- **Tasks to complete**
[A] In the post on being followed, can you rewrite the passage from "The opportunity for" up to and including "its cliche-generating circumstances.", with "trope" renamed to "device"?
[B] How would you put this sentence from the post on being followed into Spanish: "In the hands of an old pro mystery writer, it can even become a running theme, involving the tailers--those who follow--being themselves tailed."?

- **Document excerpt**

*****

Saturday, May 1, 2010

Follow that cab!

The opportunity for spicing up a narrative that has fallen like a souffle right out of the oven comes bursting forth in the nature of a character suddenly being aware he is being followed, this trope a frequent participant in a mystery or novel of suspense. With careful shepherding, a character being followed can produces five or six pages. In the hands of an old pro mystery writer, it can even become a running theme, involving the tailers--those who follow--being themselves tailed.


If your character is a woman, the awareness settles in that she is being stalked, which is more true to reality than the being followed trope, but nevertheless is to be approached with extreme caution; both approaches are signal flares that the narrative is in trouble, wanting some help to bail it out of its cliche-generating circumstances.

*****

- **Data excerpts**
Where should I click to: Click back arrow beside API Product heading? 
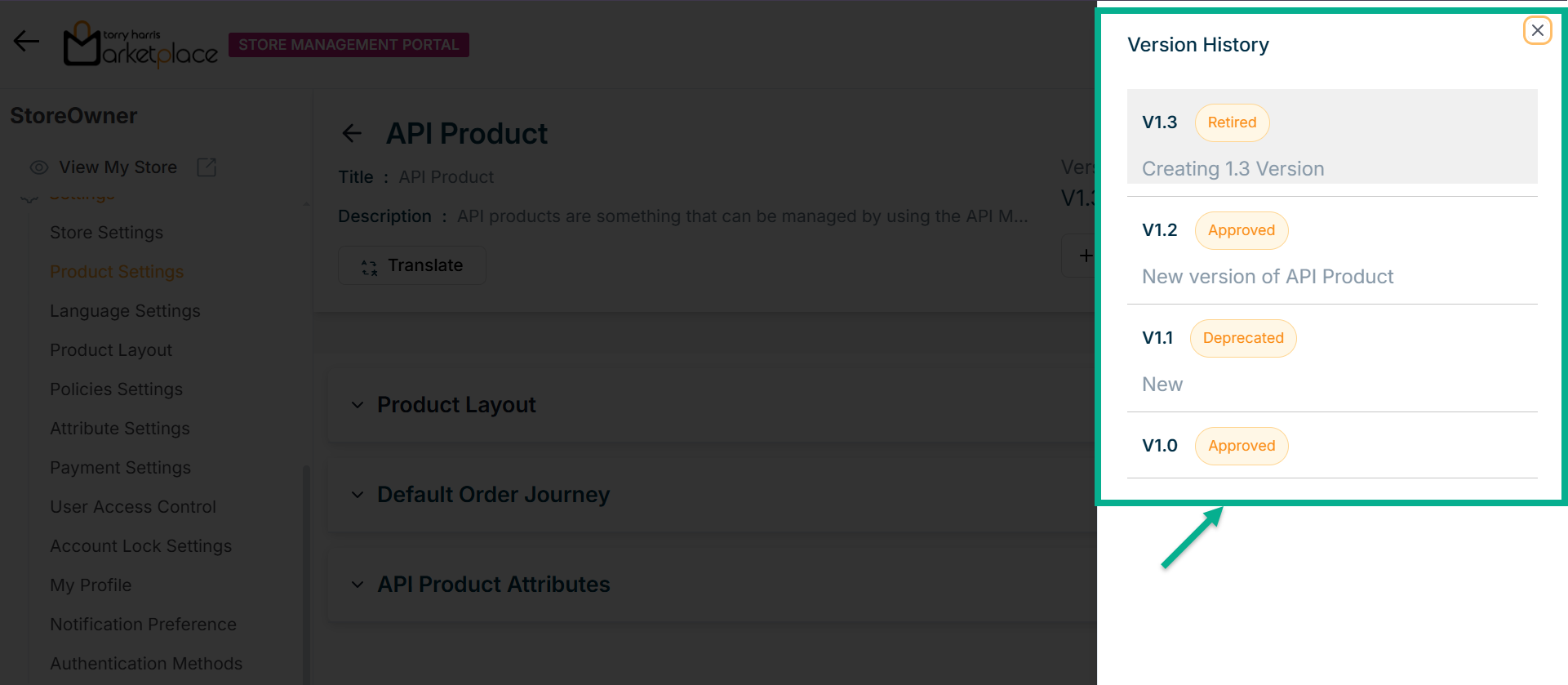tap(352, 133)
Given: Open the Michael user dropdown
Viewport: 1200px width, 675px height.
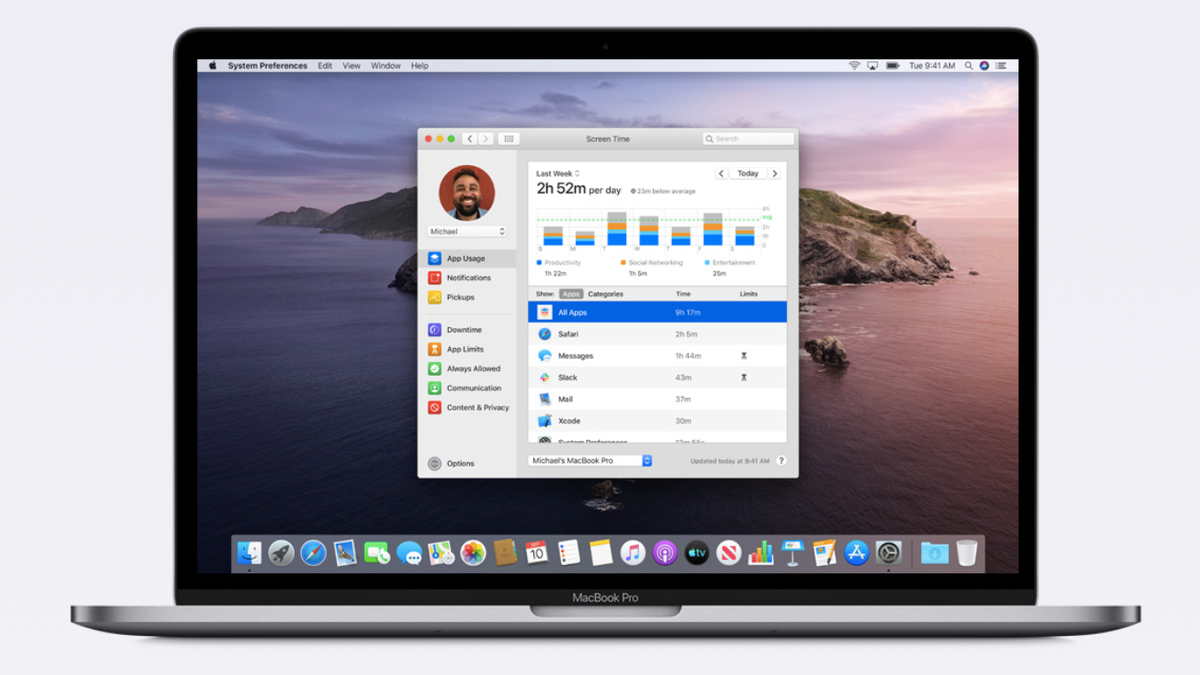Looking at the screenshot, I should click(466, 231).
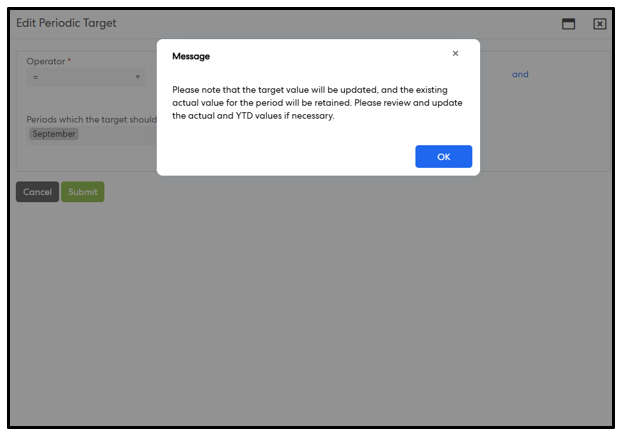Click the Operator dropdown arrow
The image size is (622, 436).
coord(138,77)
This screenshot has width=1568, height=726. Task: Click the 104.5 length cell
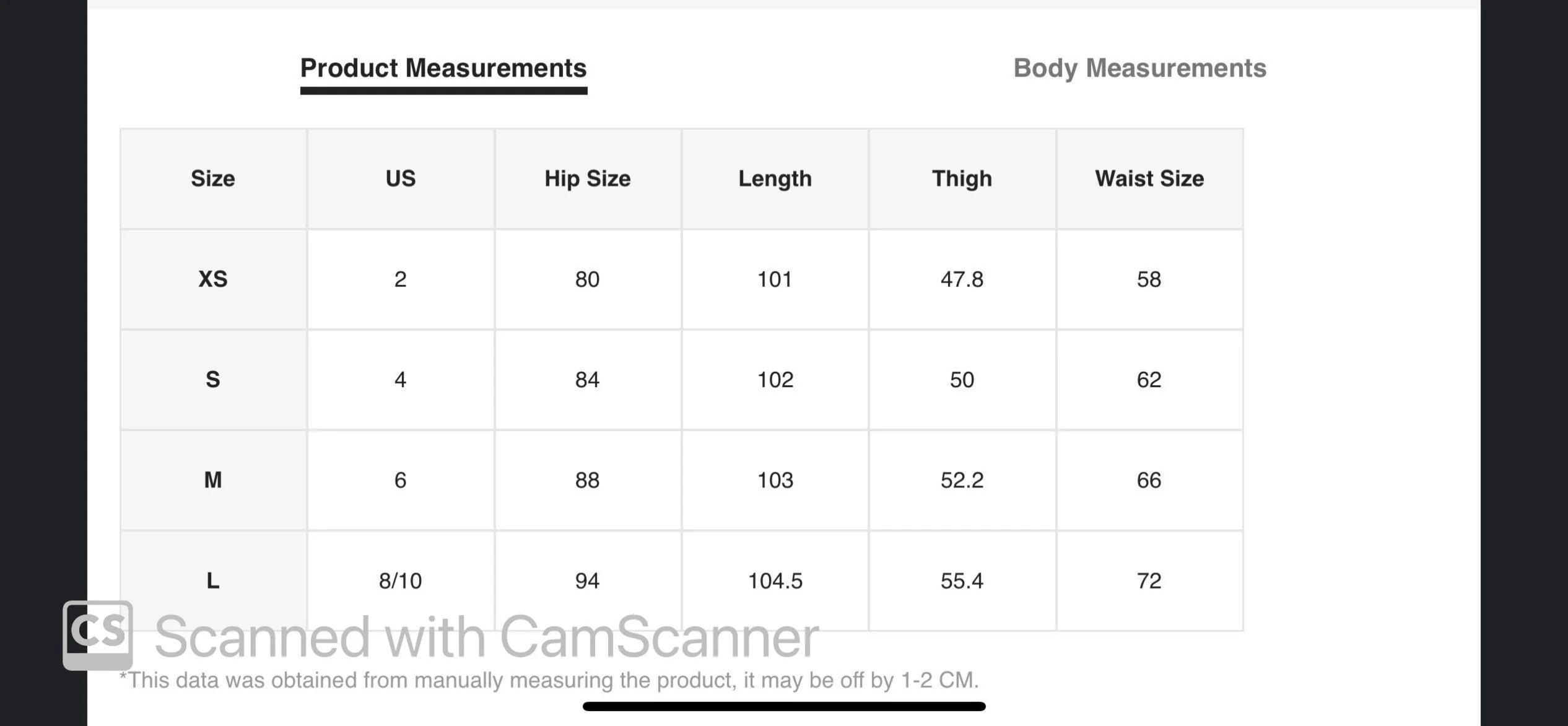tap(775, 580)
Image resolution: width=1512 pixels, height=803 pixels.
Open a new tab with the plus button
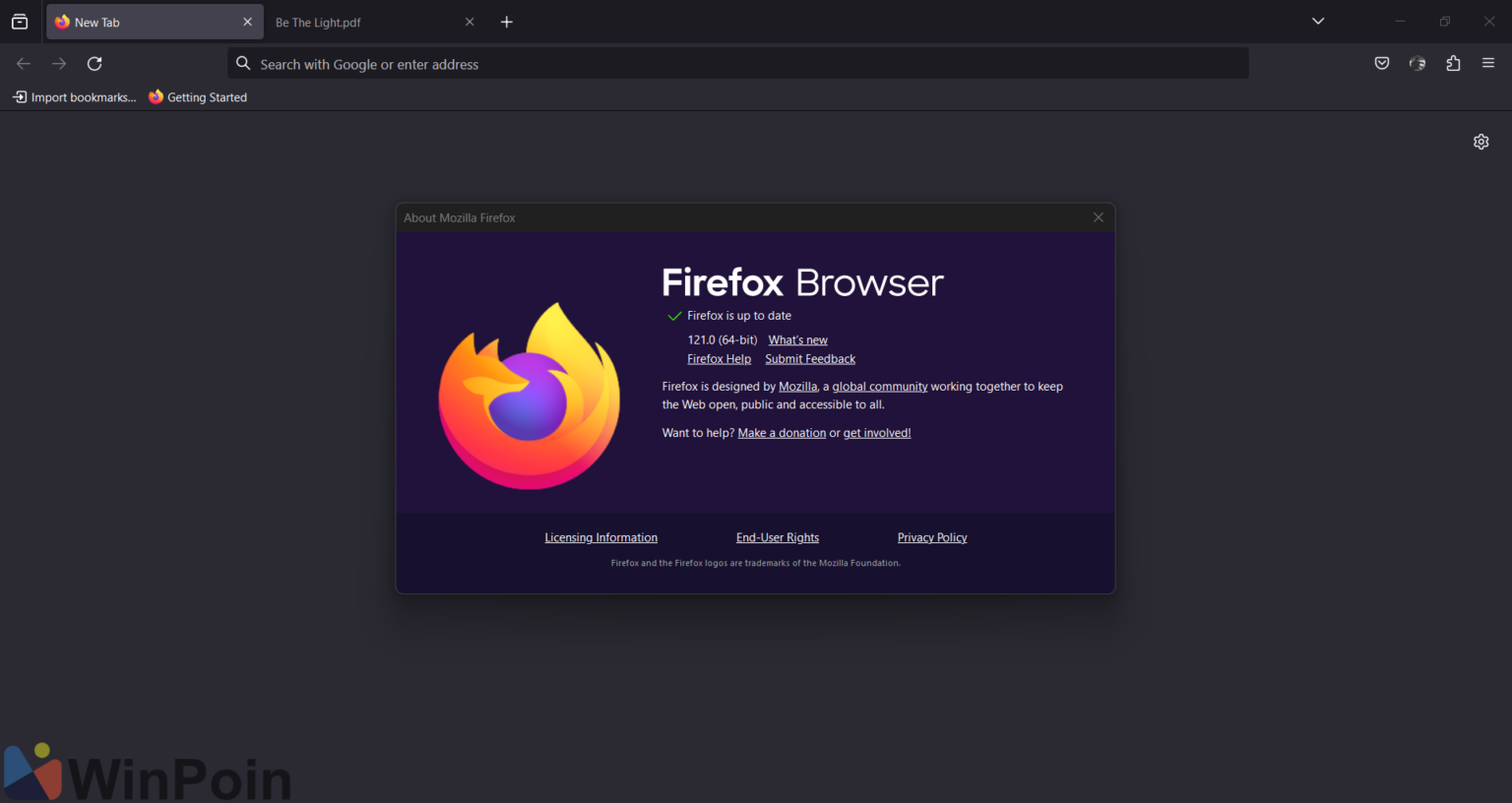point(507,21)
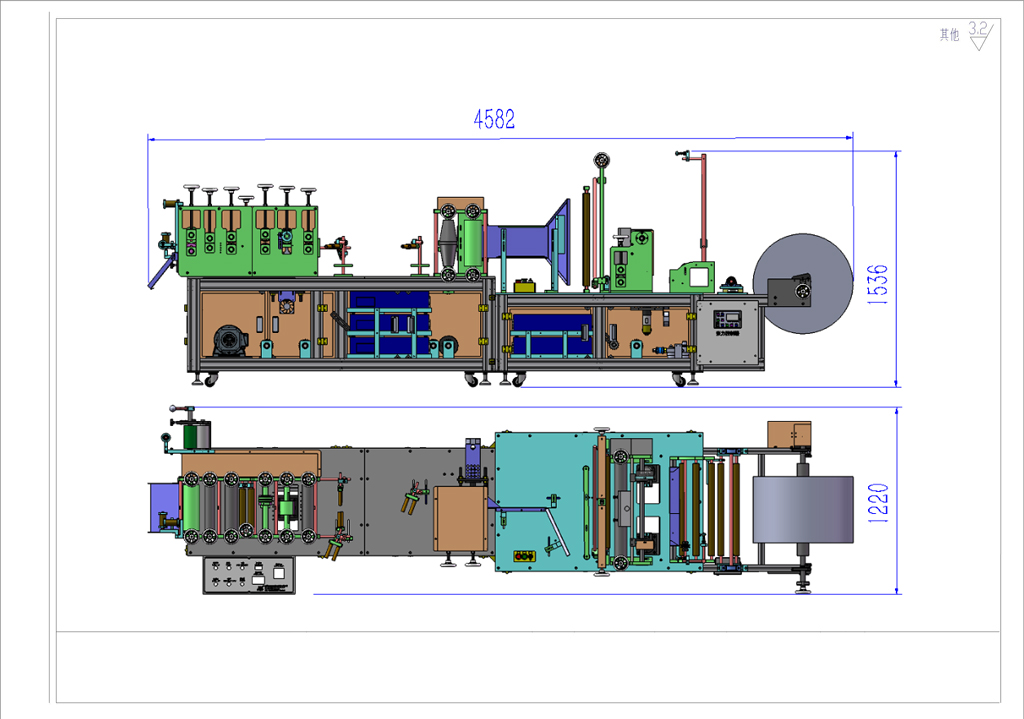1024x719 pixels.
Task: Click the surface roughness 3.2 symbol
Action: (980, 37)
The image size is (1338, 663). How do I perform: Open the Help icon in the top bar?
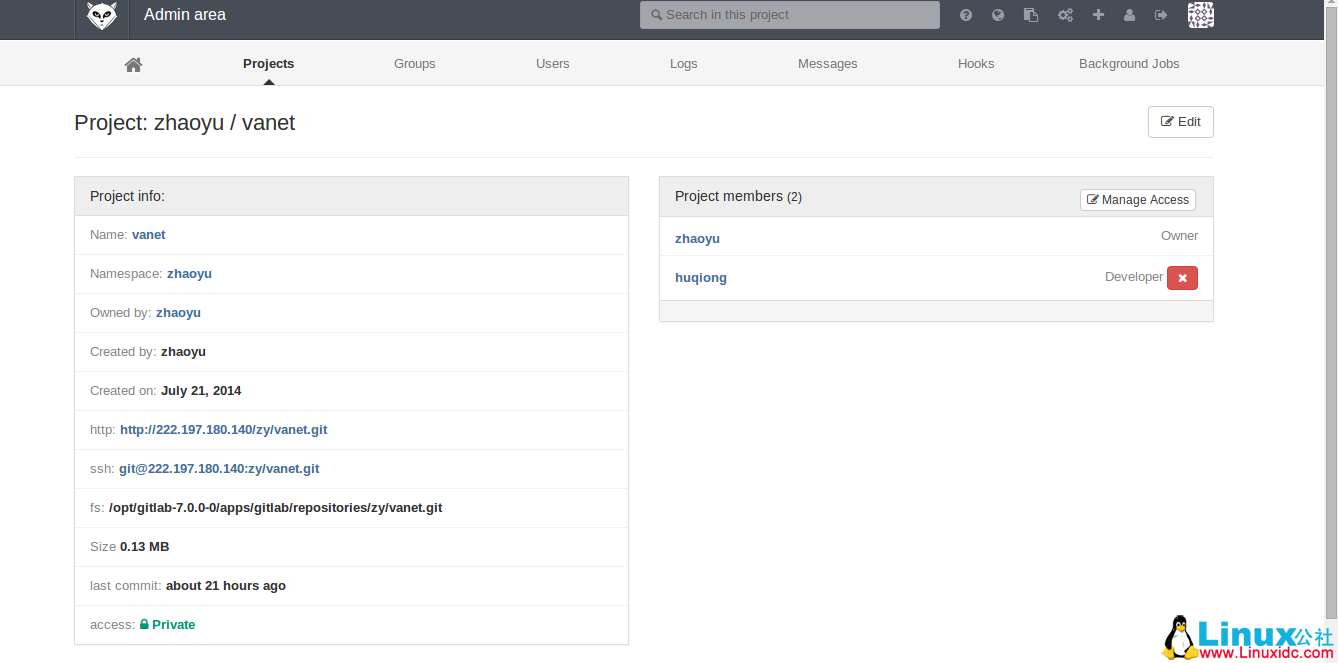[x=965, y=15]
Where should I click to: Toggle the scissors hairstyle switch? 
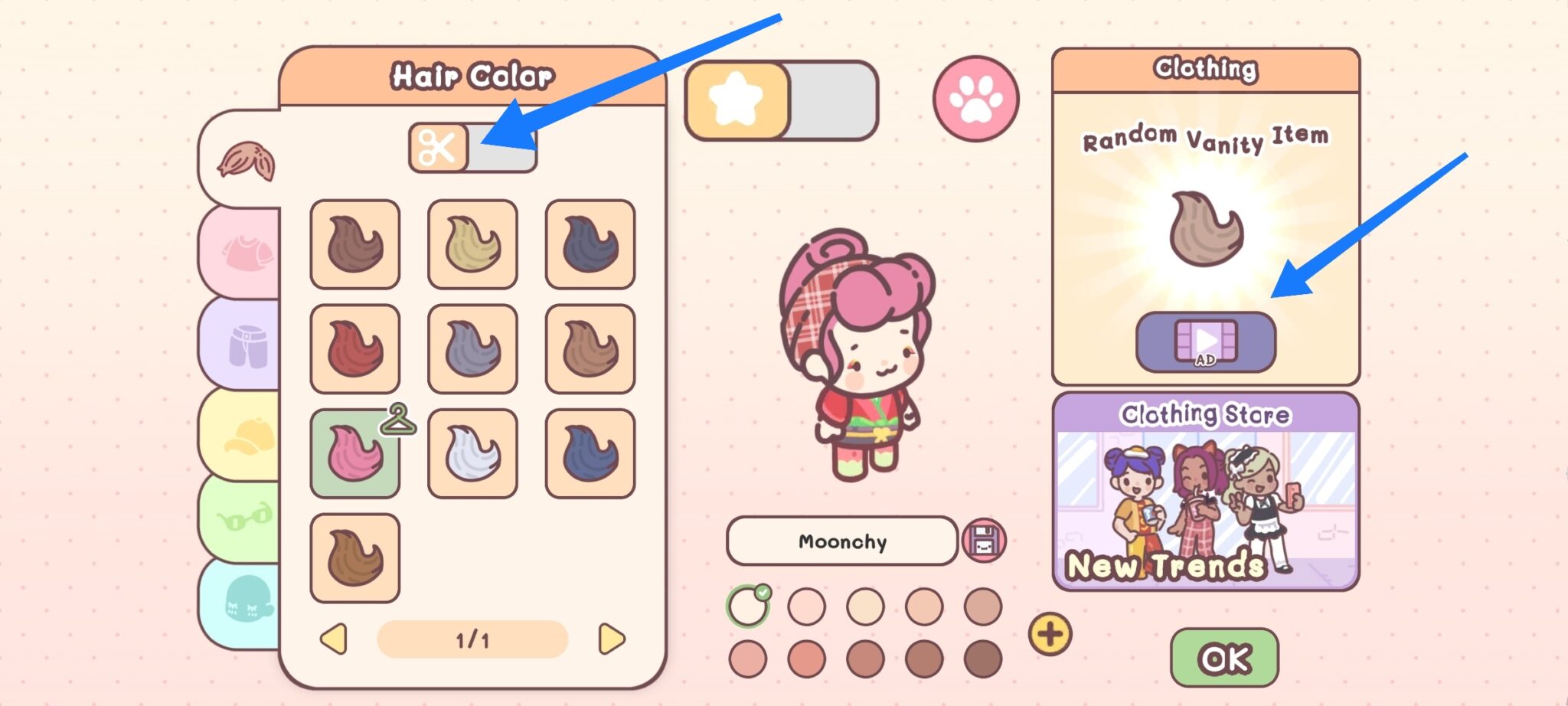click(x=472, y=148)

*****

- **Solutions in order**
[A]
The opportunity for spicing up a narrative that has fallen like a souffle right out of the oven comes bursting forth in the nature of a character suddenly being aware he is being followed, this device a frequent participant in a mystery or novel of suspense. With careful shepherding, a character being followed can produces five or six pages. In the hands of an old pro mystery writer, it can even become a running theme, involving the tailers--those who follow--being themselves tailed.


If your character is a woman, the awareness settles in that she is being stalked, which is more true to reality than the being followed device, but nevertheless is to be approached with extreme caution; both approaches are signal flares that the narrative is in trouble, wanting some help to bail it out of its cliche-generating circumstances.

[B] En manos de un viejo profesional de la novela de misterio, puede incluso convertirse en un tema recurrente, en el que los perseguidores (quienes siguen) son a su vez seguidos.